# How to zombify a dress & a suit?



## Halloween Princess (Sep 23, 2008)

I have some pictures saved on my other computer that currently wont charge... Search for Christina Aguilera in costume. Her & her husband did an amazing dead bride & groom one year. The pics might give you some ideas.


----------



## the dogman (Jul 8, 2007)

Tea or Coffee will add an aged look to clothes. The longer you leave them sit in the brew the darker the color.


----------



## Frankie's Girl (Aug 27, 2007)

I've aged plenty of clothes. 

Materials:
Acrylic paint (browns, blacks and greens (and red if you're doing blood)
medium weight sandpaper
scissors or knife
dye remover or bleach OR darker color stains (tea/coffee works too)


First thing I do is bleach or dye remover. I fade out the fabric just enough to look old and used - so this process is one that requires constant checking and immediate washing to stop the bleach/dye removal. If it's a really light colored piece of clothing, then I'll do the tea staining or use really watered down acrylic paint (like a bucket of water with a small amount of brown or black paint mixed into it.

I then go at the clothing in the places that would become worn or threadbare - collars, cuffs, knees, arm bends - with sandpaper. I roughen until it looks good and worn out and pull out the threads until it looks good to me. It helps to have a small block of wood to wrap the paper around so you have a good grip.

Then I go at it with a knife (you can use scissors too). I do small cuts and then TEAR the fabric along the bottoms of skirts and jackets and put a few strategic tears in the places that make the most sense. I'll also pick out and cut seams and hems at this point and rip them more by force to get the threads to hang out. I also sandpaper sometimes once the tears are made to get them really ragged looking.

Paint is applied very sparingly, but it's usually along the cuffs, bottom of the jackets and edges (where they'd come into contact with skin) and light smears across backs of jackets. I use my hands and a large brush to just lightly touch and then smudge the paint and also keep a bowl of water to dip into and fling paint/water at the clothing. I'll do light layers and let it dry and then come back and do a little more until the layers of paint look good.


----------



## wackychimp (Jul 16, 2009)

We did this for my daughter last year. We zombified a cute poodle skirt costume she got for free.

I tried dousing it in watercolors and that didn't "hold" like I would have expected. We used black spray paint sprayed from about 16-20 inches away to give it a dingy look (use light gray for your husband's suit). The watercolor paint we _did _use was dark green so that gave it a slight mossy look.

:: RAW DATA ::
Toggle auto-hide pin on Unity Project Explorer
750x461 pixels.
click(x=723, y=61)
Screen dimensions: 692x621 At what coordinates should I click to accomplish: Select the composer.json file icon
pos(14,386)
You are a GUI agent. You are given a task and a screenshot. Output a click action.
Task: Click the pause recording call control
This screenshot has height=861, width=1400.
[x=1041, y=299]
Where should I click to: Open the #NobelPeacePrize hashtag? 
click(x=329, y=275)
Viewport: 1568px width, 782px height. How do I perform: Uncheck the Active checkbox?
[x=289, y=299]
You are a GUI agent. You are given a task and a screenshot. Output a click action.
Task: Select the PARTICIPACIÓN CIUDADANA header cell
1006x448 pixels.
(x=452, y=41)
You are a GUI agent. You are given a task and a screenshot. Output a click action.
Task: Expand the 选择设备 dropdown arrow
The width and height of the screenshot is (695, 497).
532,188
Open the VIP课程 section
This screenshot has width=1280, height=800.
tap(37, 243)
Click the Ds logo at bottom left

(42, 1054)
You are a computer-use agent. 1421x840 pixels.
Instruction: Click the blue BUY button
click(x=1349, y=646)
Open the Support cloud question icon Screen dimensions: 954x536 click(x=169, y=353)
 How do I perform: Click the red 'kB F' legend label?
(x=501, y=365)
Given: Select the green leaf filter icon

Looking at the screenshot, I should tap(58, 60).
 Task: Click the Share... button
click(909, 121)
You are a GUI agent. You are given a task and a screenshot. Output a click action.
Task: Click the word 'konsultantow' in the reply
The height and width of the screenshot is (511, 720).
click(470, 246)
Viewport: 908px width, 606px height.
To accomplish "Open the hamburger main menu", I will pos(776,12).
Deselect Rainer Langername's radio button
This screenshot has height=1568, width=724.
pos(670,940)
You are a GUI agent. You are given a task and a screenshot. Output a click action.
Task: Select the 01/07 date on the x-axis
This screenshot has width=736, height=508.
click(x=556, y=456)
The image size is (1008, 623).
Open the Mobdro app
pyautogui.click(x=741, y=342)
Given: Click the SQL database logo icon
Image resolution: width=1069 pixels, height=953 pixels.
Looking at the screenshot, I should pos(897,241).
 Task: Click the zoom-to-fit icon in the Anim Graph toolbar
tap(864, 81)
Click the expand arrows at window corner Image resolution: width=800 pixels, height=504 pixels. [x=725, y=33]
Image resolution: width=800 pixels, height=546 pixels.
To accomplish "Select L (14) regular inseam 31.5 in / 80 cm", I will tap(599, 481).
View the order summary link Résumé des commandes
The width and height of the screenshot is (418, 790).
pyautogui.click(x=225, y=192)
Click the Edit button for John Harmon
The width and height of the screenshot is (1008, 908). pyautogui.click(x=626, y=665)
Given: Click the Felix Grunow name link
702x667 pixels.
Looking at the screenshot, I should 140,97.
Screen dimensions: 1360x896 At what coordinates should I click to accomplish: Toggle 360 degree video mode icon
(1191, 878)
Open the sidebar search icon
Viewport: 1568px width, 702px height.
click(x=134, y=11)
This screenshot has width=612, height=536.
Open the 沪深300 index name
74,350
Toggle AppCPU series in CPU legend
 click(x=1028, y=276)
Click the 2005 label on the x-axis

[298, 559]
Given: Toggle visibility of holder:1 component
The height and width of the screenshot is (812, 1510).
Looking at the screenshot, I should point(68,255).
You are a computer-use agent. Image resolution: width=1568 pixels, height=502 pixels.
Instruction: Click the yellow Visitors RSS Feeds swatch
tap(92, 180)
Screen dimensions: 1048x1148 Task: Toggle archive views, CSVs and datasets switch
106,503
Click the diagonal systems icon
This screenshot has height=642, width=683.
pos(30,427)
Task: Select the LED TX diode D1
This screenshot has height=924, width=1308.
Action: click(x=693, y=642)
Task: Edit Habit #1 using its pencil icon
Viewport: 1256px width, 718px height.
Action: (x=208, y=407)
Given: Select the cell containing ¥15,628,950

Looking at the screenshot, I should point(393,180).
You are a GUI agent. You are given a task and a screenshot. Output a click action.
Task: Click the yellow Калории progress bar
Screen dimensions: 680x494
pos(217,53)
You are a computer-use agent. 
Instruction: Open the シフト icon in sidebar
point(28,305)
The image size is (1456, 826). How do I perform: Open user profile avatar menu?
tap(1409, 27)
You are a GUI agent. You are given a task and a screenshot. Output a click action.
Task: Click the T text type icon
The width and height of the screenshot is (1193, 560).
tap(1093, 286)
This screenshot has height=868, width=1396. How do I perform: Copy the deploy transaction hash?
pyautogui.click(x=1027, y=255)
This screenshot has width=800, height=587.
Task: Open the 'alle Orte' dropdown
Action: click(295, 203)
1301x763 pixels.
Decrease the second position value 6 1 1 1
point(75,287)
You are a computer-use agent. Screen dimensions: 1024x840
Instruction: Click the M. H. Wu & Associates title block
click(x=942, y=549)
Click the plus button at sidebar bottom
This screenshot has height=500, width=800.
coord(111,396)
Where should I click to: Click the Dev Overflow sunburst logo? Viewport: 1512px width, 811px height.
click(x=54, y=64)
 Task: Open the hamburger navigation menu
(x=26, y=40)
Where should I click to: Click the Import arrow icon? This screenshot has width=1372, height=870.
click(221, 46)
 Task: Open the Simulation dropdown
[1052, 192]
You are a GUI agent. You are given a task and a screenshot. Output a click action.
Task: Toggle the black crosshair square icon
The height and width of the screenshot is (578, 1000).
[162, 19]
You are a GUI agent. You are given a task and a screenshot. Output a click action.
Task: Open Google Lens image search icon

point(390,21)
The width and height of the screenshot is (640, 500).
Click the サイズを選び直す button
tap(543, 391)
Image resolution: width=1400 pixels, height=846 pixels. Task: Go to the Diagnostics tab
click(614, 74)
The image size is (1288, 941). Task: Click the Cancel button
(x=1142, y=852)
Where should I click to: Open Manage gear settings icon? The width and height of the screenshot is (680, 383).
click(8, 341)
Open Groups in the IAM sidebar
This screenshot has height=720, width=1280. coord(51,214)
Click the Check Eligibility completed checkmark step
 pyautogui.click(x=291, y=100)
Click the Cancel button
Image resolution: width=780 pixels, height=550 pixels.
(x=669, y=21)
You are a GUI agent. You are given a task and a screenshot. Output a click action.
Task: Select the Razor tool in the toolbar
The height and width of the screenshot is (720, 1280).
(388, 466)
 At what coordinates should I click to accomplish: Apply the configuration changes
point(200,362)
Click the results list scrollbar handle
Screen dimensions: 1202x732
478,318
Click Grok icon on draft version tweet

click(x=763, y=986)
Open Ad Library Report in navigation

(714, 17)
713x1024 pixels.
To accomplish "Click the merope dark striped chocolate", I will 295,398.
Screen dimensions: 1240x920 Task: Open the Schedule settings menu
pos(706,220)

:: THE TASKS ::
a) In the thread on zombifying a dress and suit, what color of spray paint is recommended for the husband's suit?
b) Summarize the thread on zombifying a dress and suit in two sentences.
c) Carry on the thread on zombifying a dress and suit from the point where it stops.

:: RESPONSES IN ORDER ::
a) Light gray.

b) Posters suggest looking at Christina Aguilera's dead bride and groom costume for ideas and soaking clothes in tea or coffee to give them an aged look. One poster fades the fabric with bleach or dye remover, wears it down with sandpaper, tears it with a knife or scissors, and adds light layers of acrylic paint, while another used black spray paint from a distance and dark green watercolor on a poodle skirt.

c)
We also discovered while trying to dry it with a hair dryer that we could melt it in places. This made some cool "organic" looking holes in it. Not sure if your costume will melt or not. This was Halloween costume polyester. 

She also used a few realistic spider tattoos from http://www.fxtattoo.com/creepytattoos.php


----------



## Stoo (Sep 19, 2010)

Burning in small holes with a candle can work too, plus the smoke can add more grubiness. After I burnt my shirt I had to give it a good wash in softener to get rid of the smell of the smoke though.

I also found that some leftover woodstain (from staining the garden fence) mixed in water gave a nice dirty effect on the white shirt.


----------



## Howlyn (Sep 28, 2004)

Thanks everyone! I knew you guys would have some good advice! 

Both the gown and the coat are dry clean only so I'll have to use something that isn't too smelly or do it asap so they can air out. lol

Halloween Pricess...I did a search and found a photo of Christina Aguilera & her husband in their corpse wedding costumes and you are right...very good inspiration!


----------



## Zombierepellent (Sep 29, 2010)

I used sandpaper to weather my jason costume, I also buried it, spraypainted it, dropped rocks on it, stabbed it, and hit it with a baseball bat, it comes up with some pretty nice results


----------



## Shenanigans (Sep 23, 2010)

An easy but messy way I drudged up my old Zombie costume was to literally drag it on the ground in the background through the dirt and let it get tattered from dragging it around...rip at it.. 

OF COURSE... It will be very dirty by the time you're done but it's really easy and if you know what your dirts made out of (i.e. no animal poops) there shouldn't be a real scare..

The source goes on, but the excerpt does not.